Sometimes the clog is lodged deep down the toilet in the U-trap or drain pipes. In such situations where a plunger doesn’t help, a plumber’s snake comes in handy.

plumbing snake

Also known as a plumbing snake, closet snake, closet auger, or drain snake, a plumber’s snake has a coil that extends 3-6 feet into the toilet trap. In case the clog is within its reach, you’ll clear it with just a few in and out strokes of the snake.

What is the Best Liquid to Unclog a Toilet?

While commercial chemical drain cleaners are passed as the best liquid solutions to unclog a blocked home drain, they usually pose various risks that you should avoid at all costs when used in toilets.

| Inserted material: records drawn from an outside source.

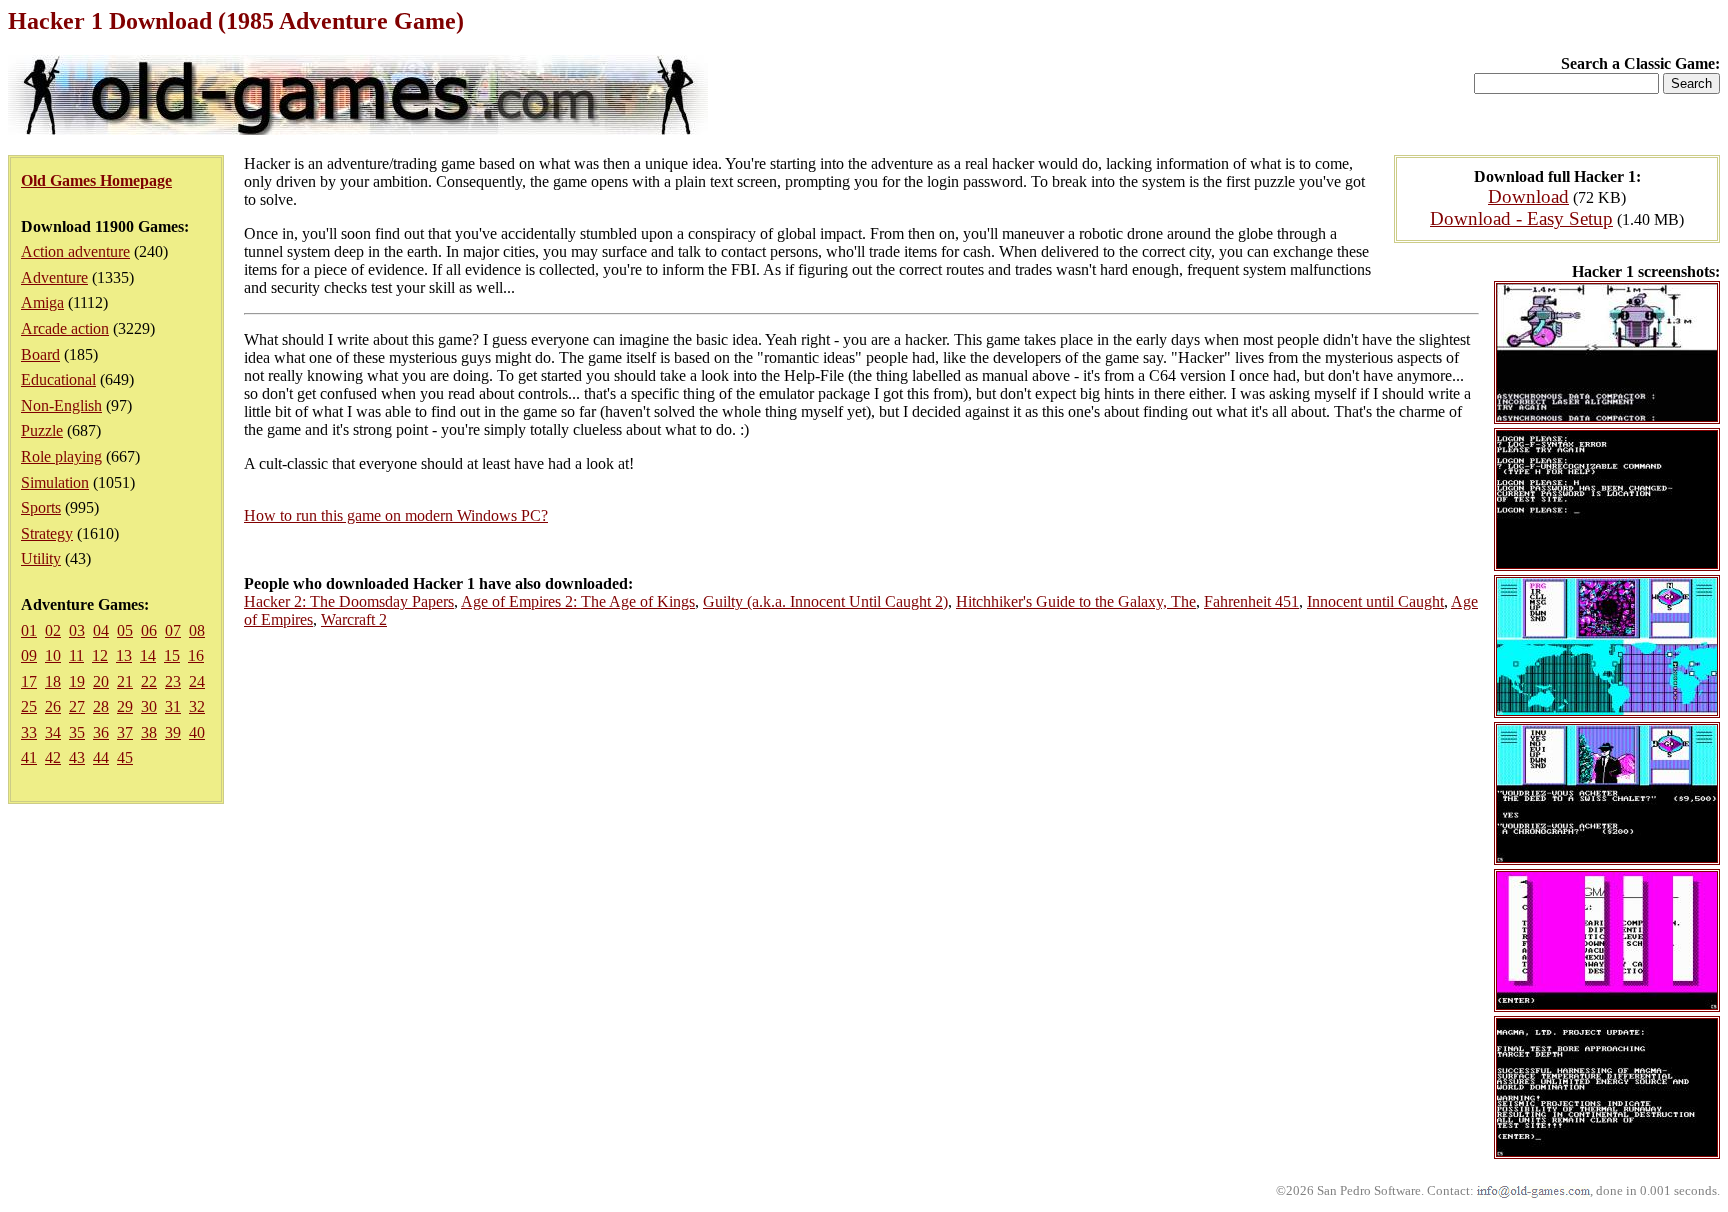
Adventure (54, 277)
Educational (58, 379)
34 (53, 732)
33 (29, 732)
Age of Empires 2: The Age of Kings (578, 601)
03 (77, 630)
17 (29, 681)
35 (77, 732)
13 (124, 655)
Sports (41, 507)
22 (149, 681)
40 (197, 732)
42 (53, 757)
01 (29, 630)
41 (29, 757)
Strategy (47, 533)
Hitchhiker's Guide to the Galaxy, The (1076, 601)
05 (125, 630)
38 (149, 732)
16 (196, 655)
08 (197, 630)
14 (148, 655)
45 (125, 757)
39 (173, 732)
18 (53, 681)
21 (125, 681)
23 (173, 681)
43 (77, 757)
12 (100, 655)
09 (29, 655)
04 (101, 630)
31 (173, 706)
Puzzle (42, 430)
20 (101, 681)
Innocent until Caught (1375, 601)
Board (40, 354)
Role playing (61, 456)
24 (197, 681)
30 (149, 706)
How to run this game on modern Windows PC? (396, 515)
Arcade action (65, 328)
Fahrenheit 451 (1251, 601)
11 (76, 655)
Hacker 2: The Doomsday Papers (349, 601)
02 (53, 630)
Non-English (61, 405)
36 (101, 732)
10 (53, 655)
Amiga (42, 302)
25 (29, 706)
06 (149, 630)
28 (101, 706)
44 (101, 757)
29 (125, 706)
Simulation (55, 482)
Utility (41, 558)
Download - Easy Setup (1521, 218)
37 (125, 732)
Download (1528, 196)
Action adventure (75, 251)
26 (53, 706)
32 (197, 706)
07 (173, 630)
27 (77, 706)
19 (77, 681)
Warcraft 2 (354, 619)
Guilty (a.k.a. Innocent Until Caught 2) (825, 601)
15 (172, 655)
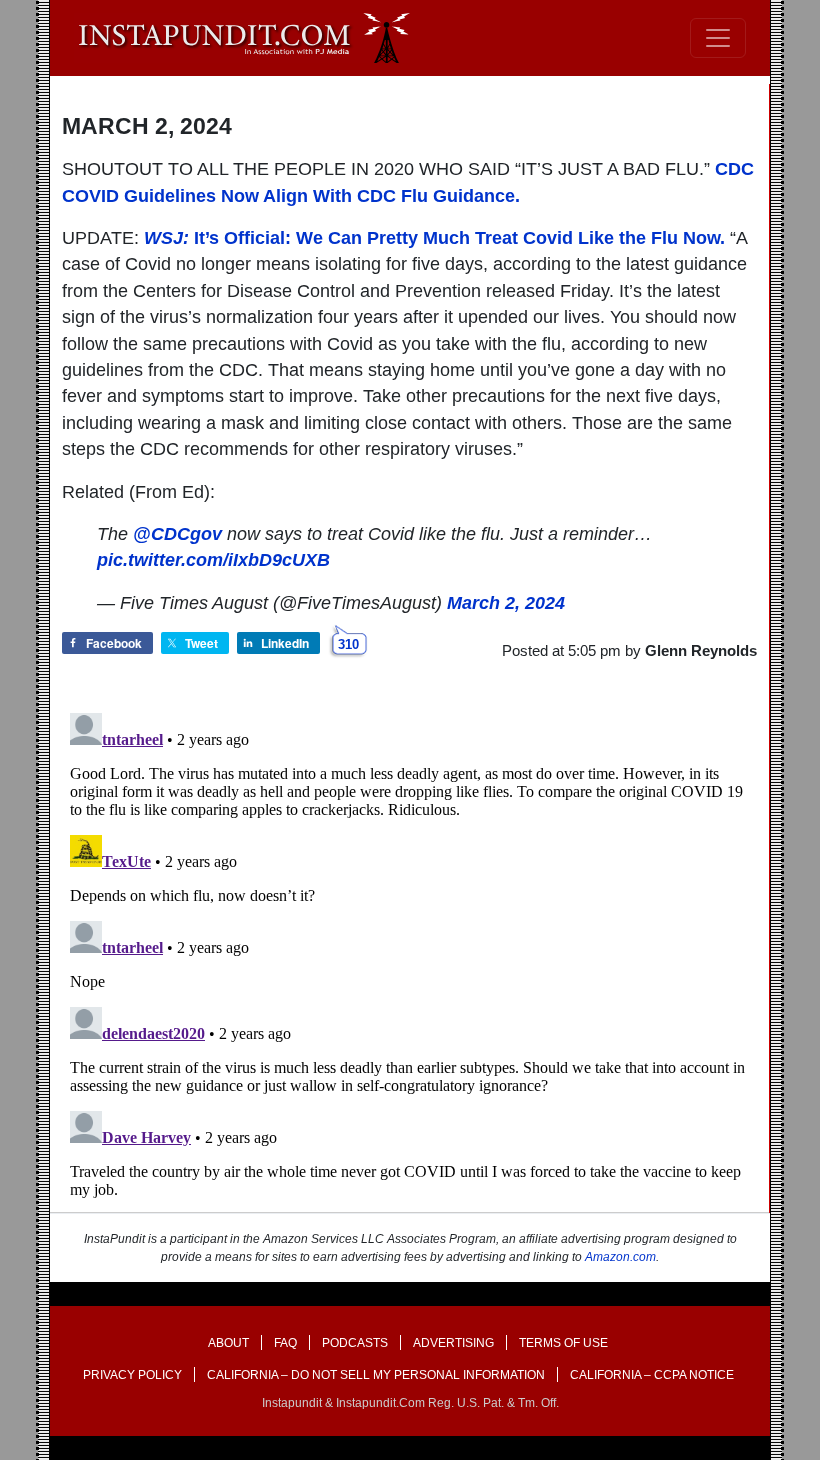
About (228, 1343)
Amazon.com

Enzymatic drain cleaners are safer to use than any given chemical drain cleaner. However, you can make a simple homemade drain cleaner from everyday home items like household bleach, hot water, dish soap, vinegar, and baking soda.

Household bleach breaks down the clothing waste, potentially unclogging the toilet in about 15 minutes. A mixture of hot water (avoid actively boiling water) and dish soap also works in 10 to 15 minutes when pressed for time.

You can also pour baking soda and vinegar into the toilet bowl to clear a clog. The two react and eat sediment away in a few minutes, but you might have to flush and pour them again a few times until the clog clears.

Why Do Plumbers Hate Drano?

Plumbers hate Drano when used in toilets because it makes the clogging situation worse. Since most people first try to clear clogs themselves before calling in a plumber, there are more risks of messing up even more.

Plumbers advise people against using Drano in toilets because it can easily damage the toilet porcelain through cracking or the drain pipes through corrosion, making it difficult for them to clear the clog or repair the toilet and its plumbing system.

Bottom Line

For the safety of your toilet and yourself, you should avoid using Drano as a drain cleaner for a clogged toilet.

You risk cracking the porcelain, damaging your relationship with your plumber, or suffering from skin burns and the toxicity of fumes produced when Drano reacts with other chemical drain cleaners you might have used earlier.

As an alternative to Drano, you can use a flange plunger, toilet auger, vinegar and baking soda, hot water, and dish soap or household bleach to clear the clog within a few minutes.